<高校野球・秋季東北大会:古川学園4-3東日本国際大昌平>◇11日◇青森県総合運動公園野球場◇2回戦

 初出場の古川学園(宮城)が東日本国際大昌平(福島)に延長11回、4-3でサヨナラ勝ちし春秋通じて東北大会初勝利を挙げた。3-3の延長11回裏無死満塁から、6番宇都宮勇輝(1年)の右犠飛でケリをつけ宮城県勢最後のとりでを守った。弘前学院聖愛、光星学院の地元青森勢も勝ち進み、ベスト8が出そろった。

 浅い宇都宮の飛球にも、三塁走者の氏家優悟(2年)は迷わず本塁に突入した。間一髪、セーフ。ナインが歓声を上げながら駆け寄り、抱き合った。劇的なサヨナラ勝ちで古川学園が、初勝利とベスト8進出を決めた。
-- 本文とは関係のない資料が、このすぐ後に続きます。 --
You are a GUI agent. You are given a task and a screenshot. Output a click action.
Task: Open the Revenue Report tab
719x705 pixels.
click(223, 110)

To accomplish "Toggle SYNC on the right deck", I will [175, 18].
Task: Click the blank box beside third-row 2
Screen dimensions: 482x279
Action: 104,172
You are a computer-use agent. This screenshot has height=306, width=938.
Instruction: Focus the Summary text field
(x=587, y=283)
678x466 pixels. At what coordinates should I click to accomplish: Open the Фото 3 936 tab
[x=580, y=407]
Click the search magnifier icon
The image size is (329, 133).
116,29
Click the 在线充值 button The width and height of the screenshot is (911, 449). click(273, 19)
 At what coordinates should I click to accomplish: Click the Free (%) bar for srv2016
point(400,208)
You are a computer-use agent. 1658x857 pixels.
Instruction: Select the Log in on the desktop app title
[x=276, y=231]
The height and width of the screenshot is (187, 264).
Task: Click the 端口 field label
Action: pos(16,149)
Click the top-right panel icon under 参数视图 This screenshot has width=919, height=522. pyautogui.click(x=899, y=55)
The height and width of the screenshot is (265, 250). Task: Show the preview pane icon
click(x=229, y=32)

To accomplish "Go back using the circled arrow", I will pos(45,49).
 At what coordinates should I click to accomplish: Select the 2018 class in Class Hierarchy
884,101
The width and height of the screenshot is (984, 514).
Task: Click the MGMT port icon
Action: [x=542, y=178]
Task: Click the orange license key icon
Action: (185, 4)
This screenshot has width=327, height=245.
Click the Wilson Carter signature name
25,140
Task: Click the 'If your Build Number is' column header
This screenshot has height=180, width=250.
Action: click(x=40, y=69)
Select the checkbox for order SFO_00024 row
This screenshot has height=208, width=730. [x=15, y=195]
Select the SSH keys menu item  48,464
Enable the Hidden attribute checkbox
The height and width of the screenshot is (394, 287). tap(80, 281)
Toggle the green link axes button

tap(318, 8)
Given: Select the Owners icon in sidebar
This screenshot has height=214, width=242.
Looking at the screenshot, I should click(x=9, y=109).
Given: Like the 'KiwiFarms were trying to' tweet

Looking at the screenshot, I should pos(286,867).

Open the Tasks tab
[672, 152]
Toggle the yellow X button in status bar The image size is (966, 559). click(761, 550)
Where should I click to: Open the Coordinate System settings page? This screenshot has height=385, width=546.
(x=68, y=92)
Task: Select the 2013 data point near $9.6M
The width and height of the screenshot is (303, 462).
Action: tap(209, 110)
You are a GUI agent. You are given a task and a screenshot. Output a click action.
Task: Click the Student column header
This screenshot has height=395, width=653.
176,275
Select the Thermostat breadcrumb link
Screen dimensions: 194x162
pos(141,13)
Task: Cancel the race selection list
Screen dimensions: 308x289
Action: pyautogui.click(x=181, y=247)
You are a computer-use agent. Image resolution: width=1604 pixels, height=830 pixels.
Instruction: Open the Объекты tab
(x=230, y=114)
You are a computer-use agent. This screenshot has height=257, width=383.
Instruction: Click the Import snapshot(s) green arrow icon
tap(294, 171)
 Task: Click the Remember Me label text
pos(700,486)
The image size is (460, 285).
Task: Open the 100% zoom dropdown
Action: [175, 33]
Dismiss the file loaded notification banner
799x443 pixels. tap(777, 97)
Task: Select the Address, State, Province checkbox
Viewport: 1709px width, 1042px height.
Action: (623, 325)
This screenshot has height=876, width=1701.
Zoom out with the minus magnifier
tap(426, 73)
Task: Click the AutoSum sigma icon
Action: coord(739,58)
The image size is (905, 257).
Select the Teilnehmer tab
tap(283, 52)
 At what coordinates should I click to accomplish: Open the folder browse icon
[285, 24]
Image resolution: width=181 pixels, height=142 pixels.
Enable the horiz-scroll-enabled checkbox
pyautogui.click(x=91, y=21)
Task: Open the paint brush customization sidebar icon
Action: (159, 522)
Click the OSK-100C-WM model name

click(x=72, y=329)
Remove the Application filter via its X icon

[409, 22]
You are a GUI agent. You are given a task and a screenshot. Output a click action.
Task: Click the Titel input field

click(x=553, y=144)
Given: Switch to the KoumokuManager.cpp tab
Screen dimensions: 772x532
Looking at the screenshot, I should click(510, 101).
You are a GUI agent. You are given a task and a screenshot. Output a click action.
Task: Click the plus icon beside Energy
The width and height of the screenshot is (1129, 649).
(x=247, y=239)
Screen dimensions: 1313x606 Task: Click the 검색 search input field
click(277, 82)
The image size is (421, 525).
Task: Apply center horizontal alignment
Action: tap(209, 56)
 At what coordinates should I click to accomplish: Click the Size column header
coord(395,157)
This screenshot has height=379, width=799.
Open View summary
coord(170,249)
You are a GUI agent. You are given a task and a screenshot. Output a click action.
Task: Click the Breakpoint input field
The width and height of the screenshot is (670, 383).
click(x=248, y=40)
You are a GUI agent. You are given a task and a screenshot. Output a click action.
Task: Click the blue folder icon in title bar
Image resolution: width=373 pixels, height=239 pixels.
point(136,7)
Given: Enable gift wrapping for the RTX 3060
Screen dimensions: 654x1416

 福岡梓監督(47)は「宮城勢最後のとりでとして、第1代表として、負けるわけにはいかなかった」と語気を強めた。宇都宮はこれまでも満塁のチャンスに打点を稼いでいた。「満塁男がまたやってくれた。でもベンチ、スタンドが一体となって打たせたと思う」と福岡監督はいう。

 県大会直前、アクシデントがチームを襲う。部員33人中、18人がインフルエンザに感染。そんな苦しい戦いの末、仙台育英などを撃破して県大会を制した。宇都宮はレギュラーの感染者に代わって起用された。名前から、応援団は「ギョーザの名所!」コール。そんな声援にも応え「次につなぐことだけ考えた。ツキがまた巡ってくると信じていた」と、まくし立てた。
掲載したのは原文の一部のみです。